38 - Storage systems: bandwidth and IOPS

Concept node: see the DAG and glossary entry 38.

A storage system is the part of the program that crosses the boundary into something that holds bytes for longer than RAM does. Disk, network, distributed file system, message queue, message broker - all are storage systems. They differ in technology; they share a cost model.

The cost has two dimensions.

Bandwidth - bytes per second. How fast bytes can move through the storage system. NVMe SSD: roughly 3-7 GB/s read, 2-5 GB/s write. SATA SSD: ~500 MB/s. Spinning HDD: 100-200 MB/s sequential. Gigabit network: 100 MB/s. 10 Gbit network: 1 GB/s. SQLite on local NVMe: 200-500 MB/s for bulk inserts.

IOPS - operations per second. How many separate read/write operations the storage system can complete per second. NVMe: 100K-1M random IOPS; sequential IOPS counts are much higher (the underlying flash can stream). SATA SSD: 50-100K IOPS. HDD: 100-200 IOPS (limited by seek time). Network connection: bounded by latency × concurrency.

A workload’s cost is bounded by both. A 1 MB sequential read on NVMe is one IOP and ~250 µs of bandwidth time. A million 1-byte random reads is a million IOPs and ~10 seconds of latency time. Same total bytes, three orders of magnitude apart.

The §22 batched-cleanup pattern at §30’s streaming scale gathers many small mutations into one large write. This converts a high-IOPS, low-bandwidth workload (1000 separate writes per tick) into a low-IOPS, bandwidth-friendly one (one batched write per tick). The pattern is the natural fit for storage systems where IOPS is the binding constraint.

Storage systems have bandwidth and IOPS - counted like power and current

Where SQL fits - and where it does not

A reasonable question after §36 and §37: if snapshots are np.savez and state changes are the simlog’s triple-store, why is this chapter about SQLite at all?

* _TASK ITEM 1_: In the text on storage systems, what limits the IOPS of a spinning HDD?
* _TASK ITEM 2_: Continue the text on storage systems, starting right after its last sentence.
The listing that comes next is drawn from a separate source.

* _DATA SEGMENT_:

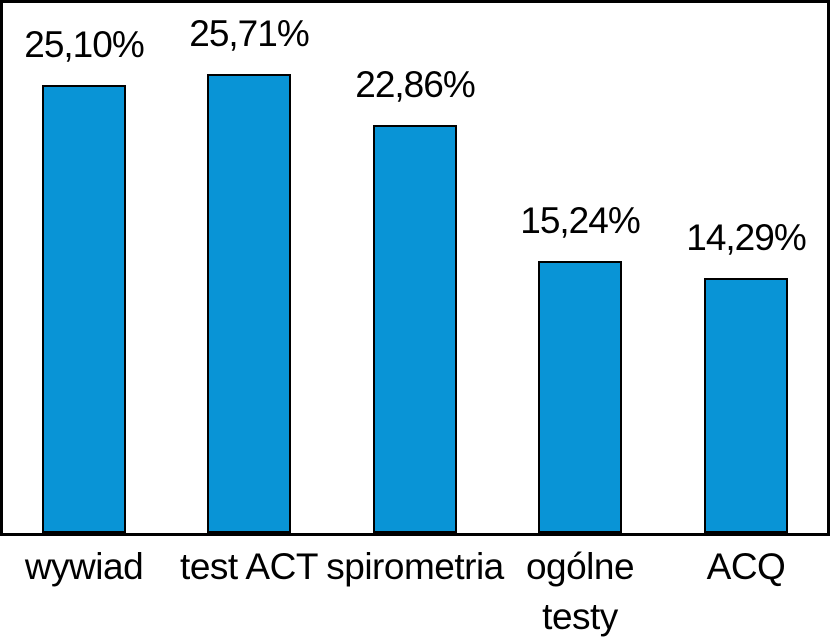  What do you see at coordinates (746, 566) in the screenshot?
I see `category-label-5: ACQ` at bounding box center [746, 566]. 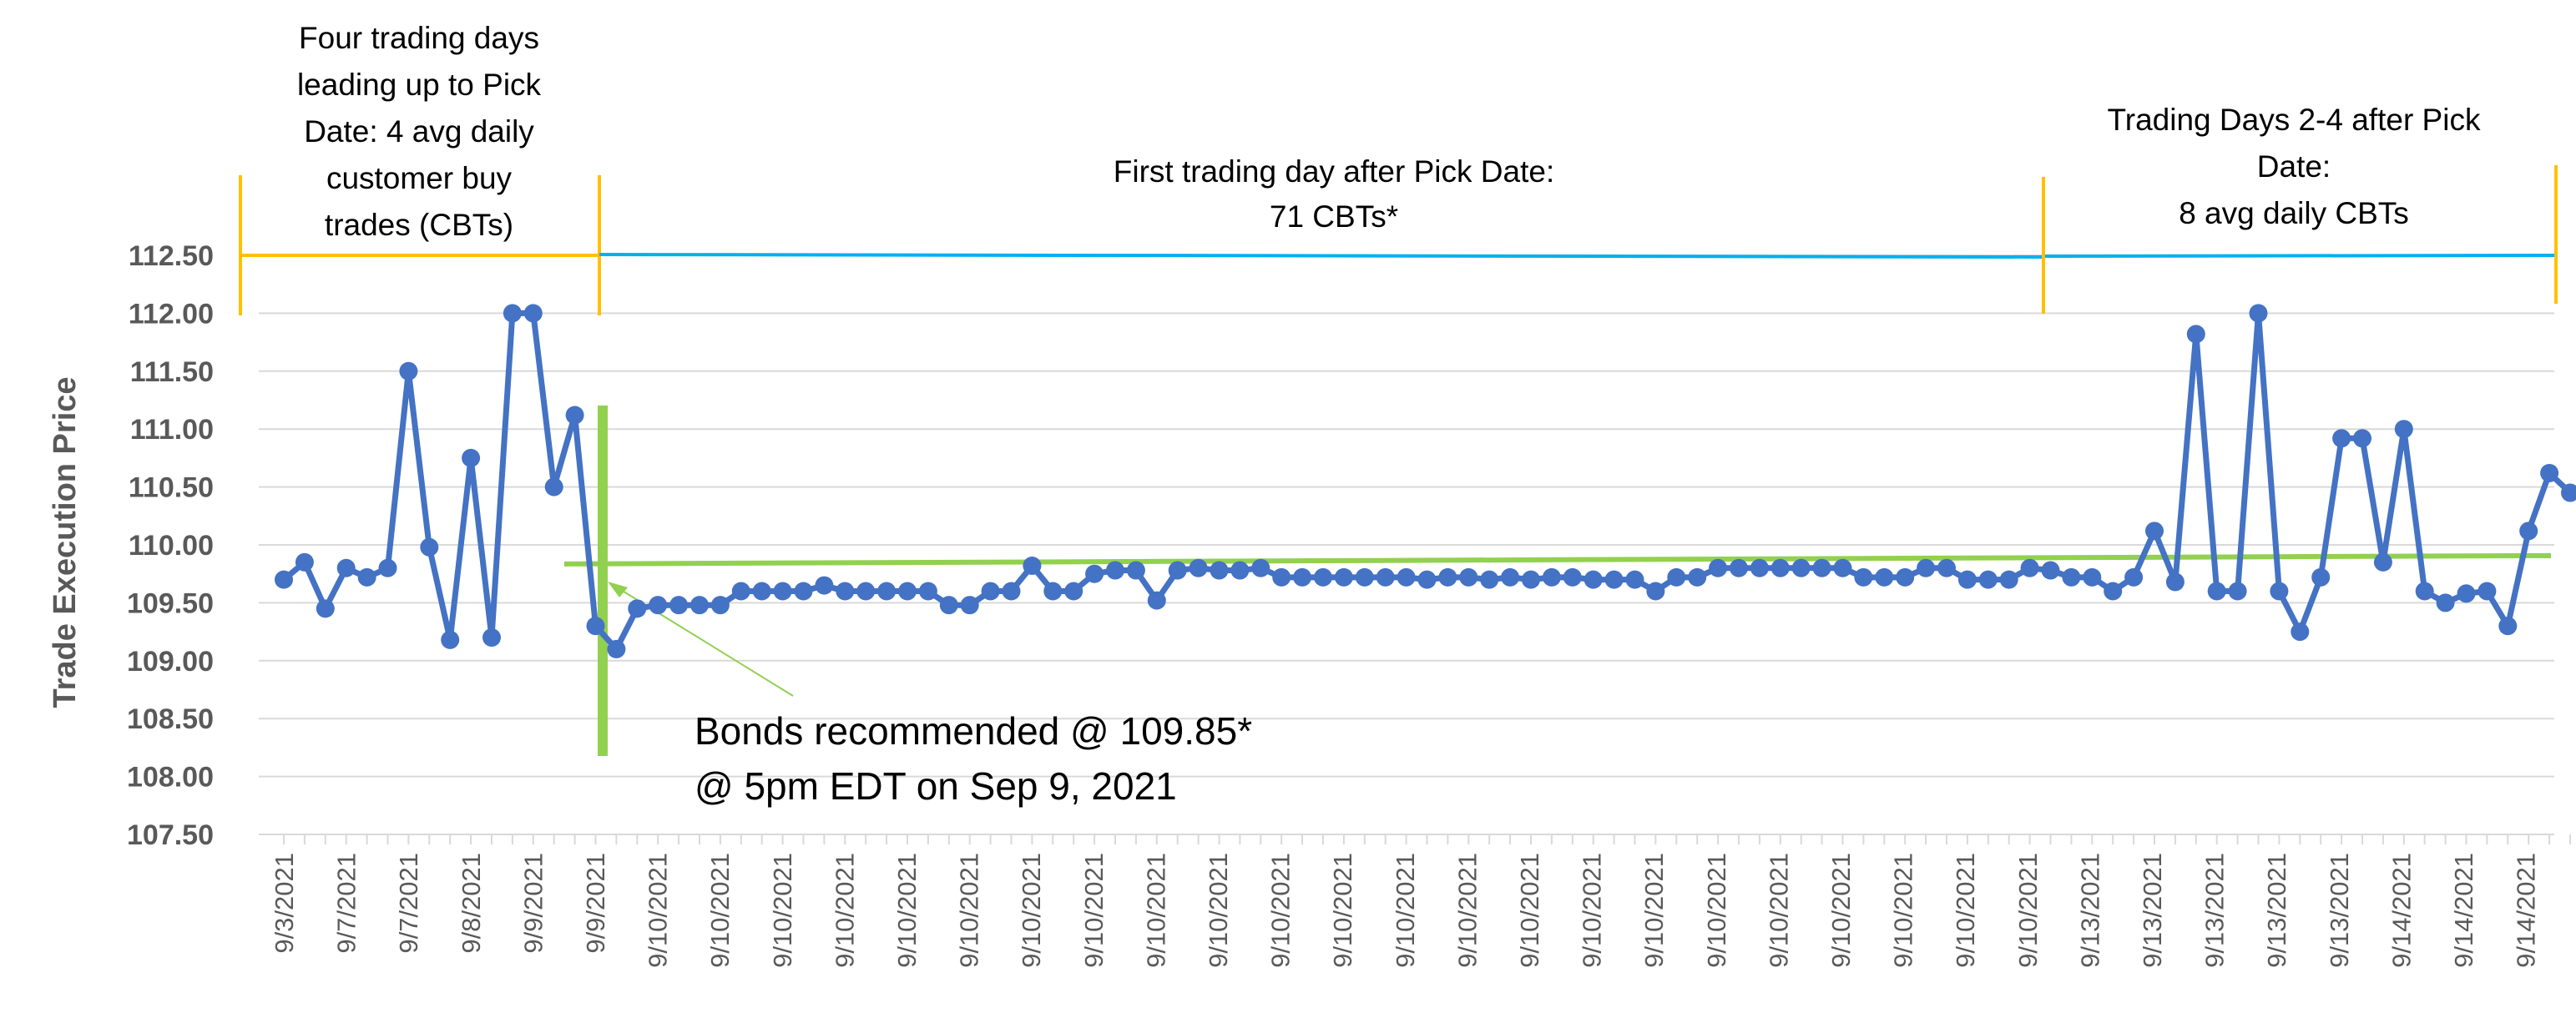 I want to click on y-tick-label: 107.50, so click(x=170, y=835).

* _EXPECTED ANSWER 1_: Seek time limits it.

* _EXPECTED ANSWER 2_:
The simulator’s hot path does not go through SQL. Snapshots are typed bytes written via np.savez; logs are typed columns written via the simlog. SQL never enters those decisions. The single-writer, batched-cleanup, queue-at-the-boundary architecture is complete without it.

SQL fits at the boundary, in three specific roles:

Queryable archive of the log. The simlog writes a triple-store. Analysts who want to ask “how many creatures ate in ticks 1000-2000?” want relational queries with indices. The simlog’s to_sqlite() method is a post-processing export - not a hot-path write. The triple-store is the source of truth; SQLite is a queryable view of it.
External inputs and outputs at the §35 queue. Config tables, scenario definitions, prior-run results - these often live in SQL databases. Reading them is one direction of the queue; writing summaries back is the other.
The pandas-OOM migration (§29). Not for the simulator - for the analysis workflow alongside the simulator. When pandas hits the memory wall, SQLite is the answer for the analyst’s queries against simulation outputs.

This chapter is about what any storage system at the boundary costs, with SQLite as a worked example. The numbers below would generalise to PostgreSQL, DuckDB, Parquet files, S3, anything: bandwidth, IOPS, batching. SQLite earns its place in the chapter because it ships with Python, runs without a server, and is the format most readers will reach for when the boundary needs durable queries.

The Python disk-is-slow myth, measured

Most Python programmers carry an intuition that “in-memory is fast, on-disk is slow.” For cold access this is true; the first read of a database file from cold storage is a real disk seek. For warm access - once the OS page cache has the relevant blocks - the gap is much smaller than the intuition suggests.

From code/measurement/sqlite_performance_test.py, 100,000 random point lookups against a SQLite table populated with the same data, measured on this author’s machine:

backing	lookups/sec
`:memory:` (RAM)	906,488
local file on NVMe SSD (warm)	826,628

The on-disk version is 9% slower than the in-memory version, not 10× or 100×. Once the file is warm in the OS page cache, every “disk” read is actually a memory read; the SSD is only consulted when the kernel decides a page has aged out. The overhead is dominated by SQLite’s dispatch and result-marshalling, not by the storage medium.

Two practical consequences:

Defaulting to :memory: for a workload that fits in RAM is rarely the right move. The on-disk version gives you durability for ~10% of the throughput; that is almost always a good trade.
The np.savez snapshots from §36 inherit the same shape. Once the file is warm, np.load of a 100 MB snapshot is a memory copy at memcpy bandwidth, not a disk seek.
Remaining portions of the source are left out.